* **SUPPLIED INFORMATION**:

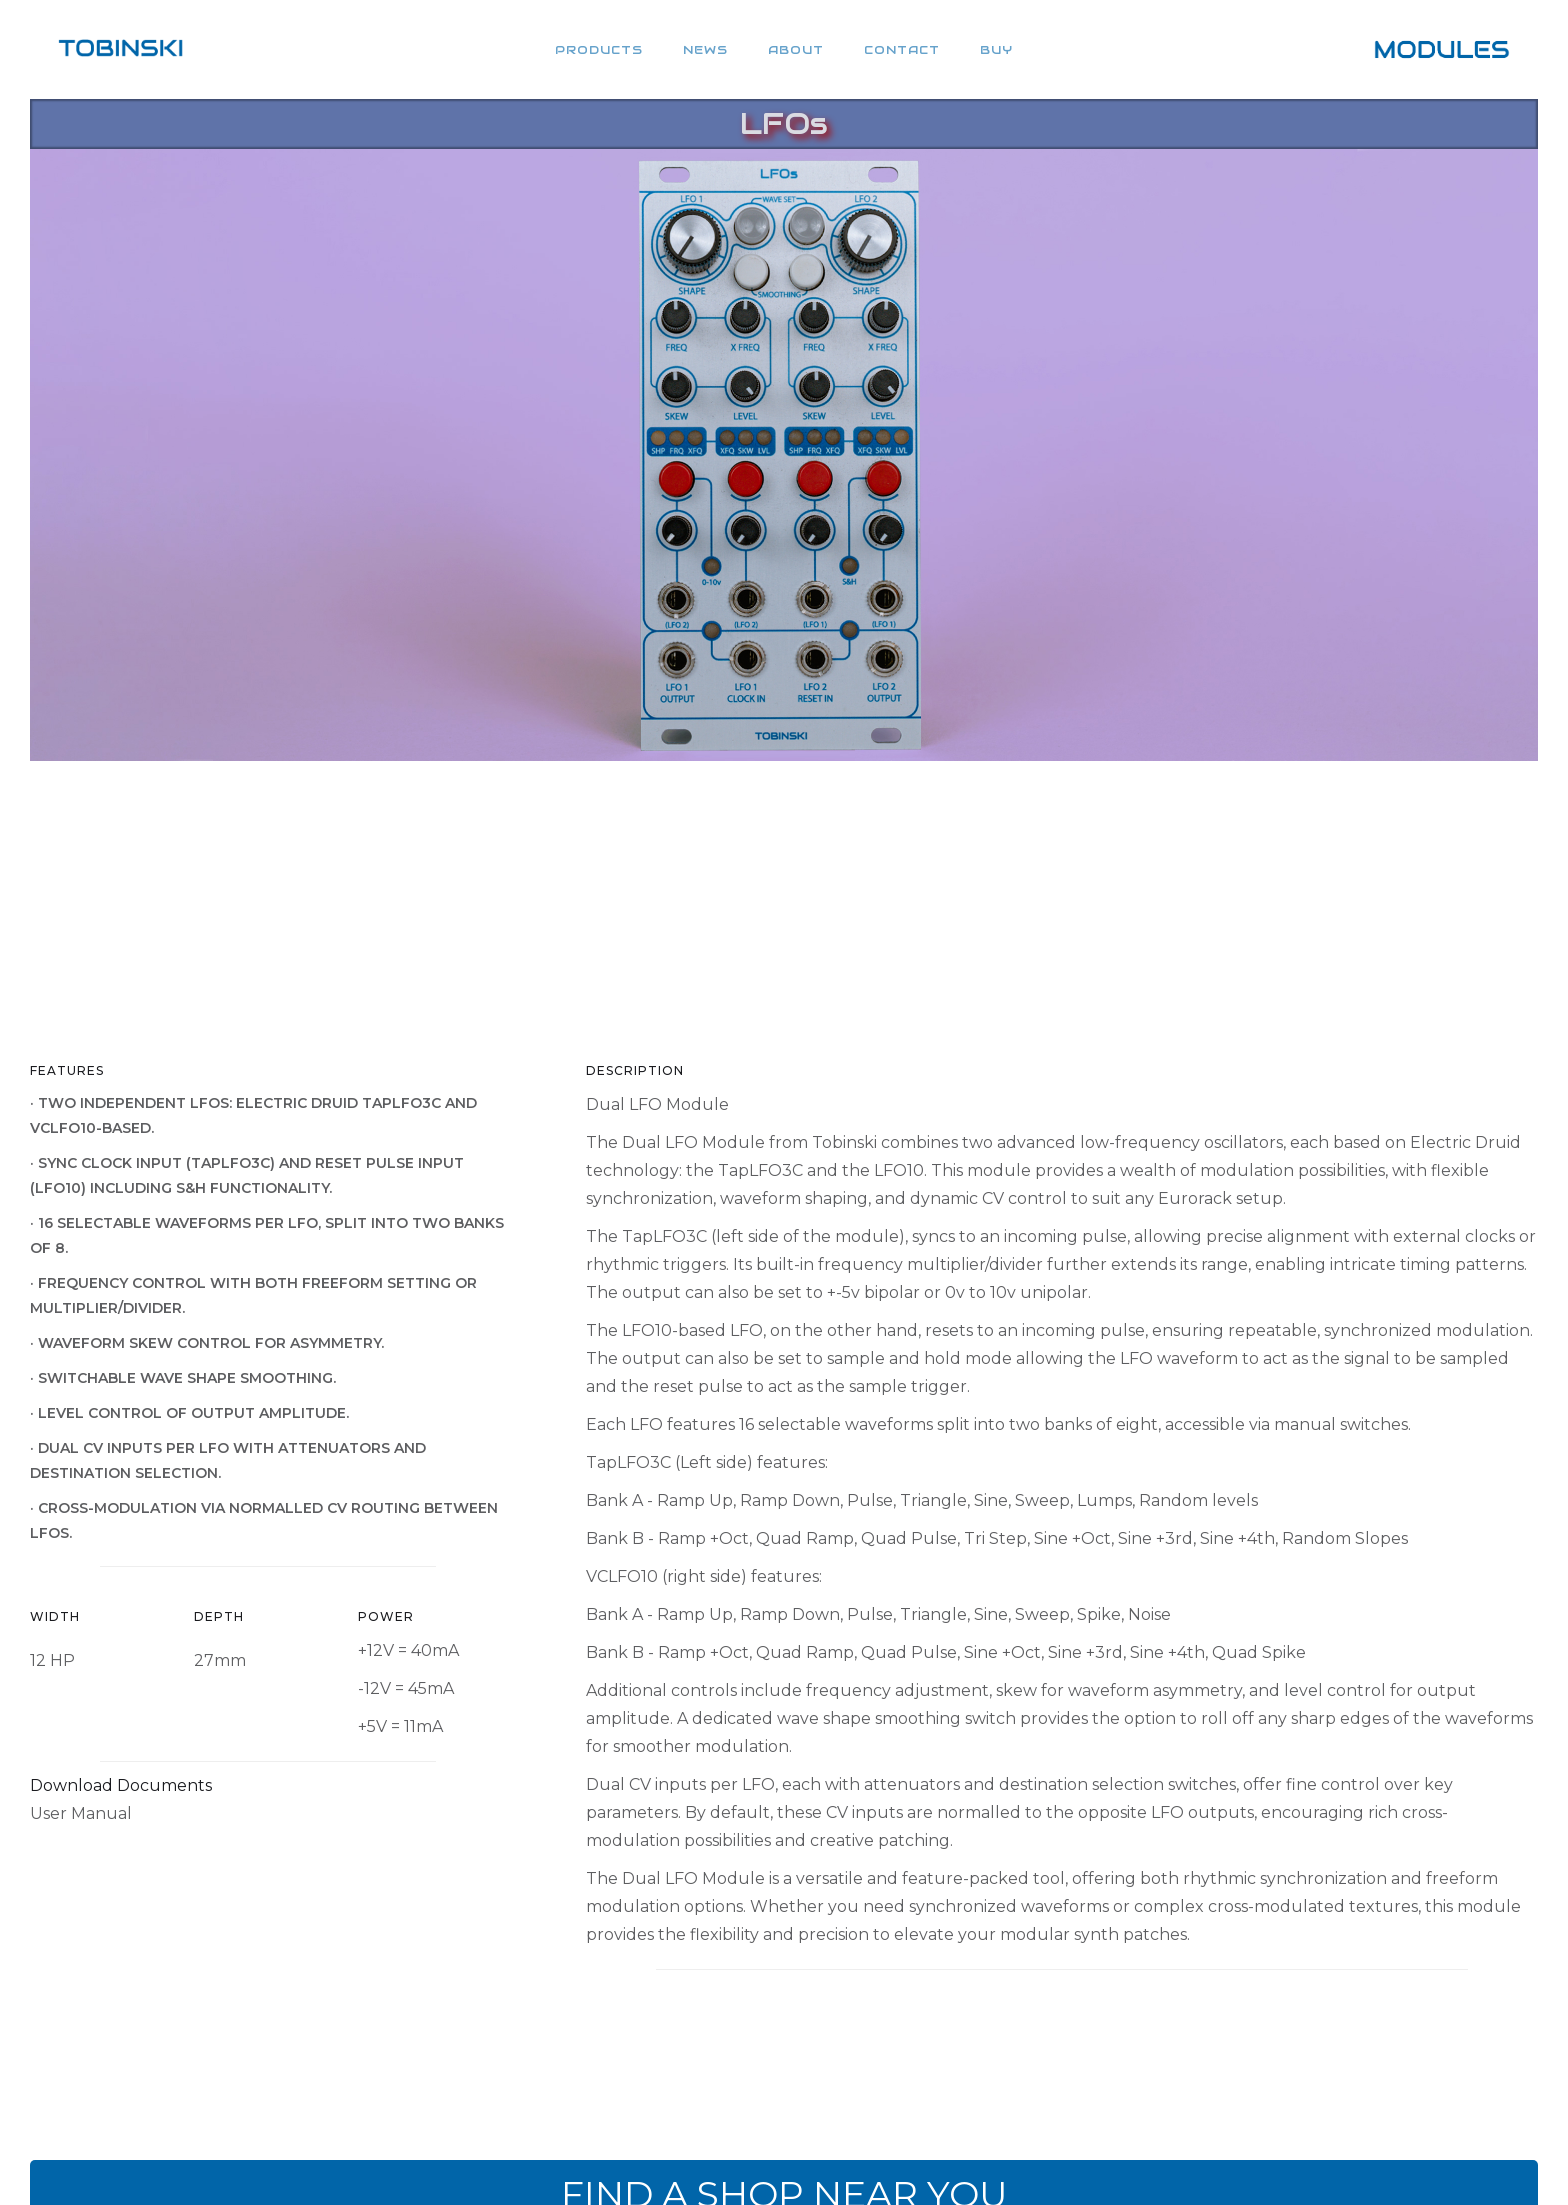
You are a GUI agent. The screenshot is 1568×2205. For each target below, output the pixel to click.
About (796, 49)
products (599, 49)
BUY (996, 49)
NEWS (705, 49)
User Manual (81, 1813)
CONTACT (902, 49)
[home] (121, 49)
==
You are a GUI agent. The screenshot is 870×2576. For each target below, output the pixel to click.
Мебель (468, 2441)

* **WHAT YOU SHOULD DO**: Rewrite the records as a Markdown table with the columns "Number" and "Line", one row per line with its position, omitting any blank lines. Begin with the line that has "You are a GUI agent. The screenshot is 870×2576." and stop after the line that has "Мебель (468, 2441)".

* **WRITTEN REPLY**:
| Number | Line |
|---|---|
| 1 | You are a GUI agent. The screenshot is 870×2576. For each target below, output the pixel to click. |
| 2 | Мебель (468, 2441) |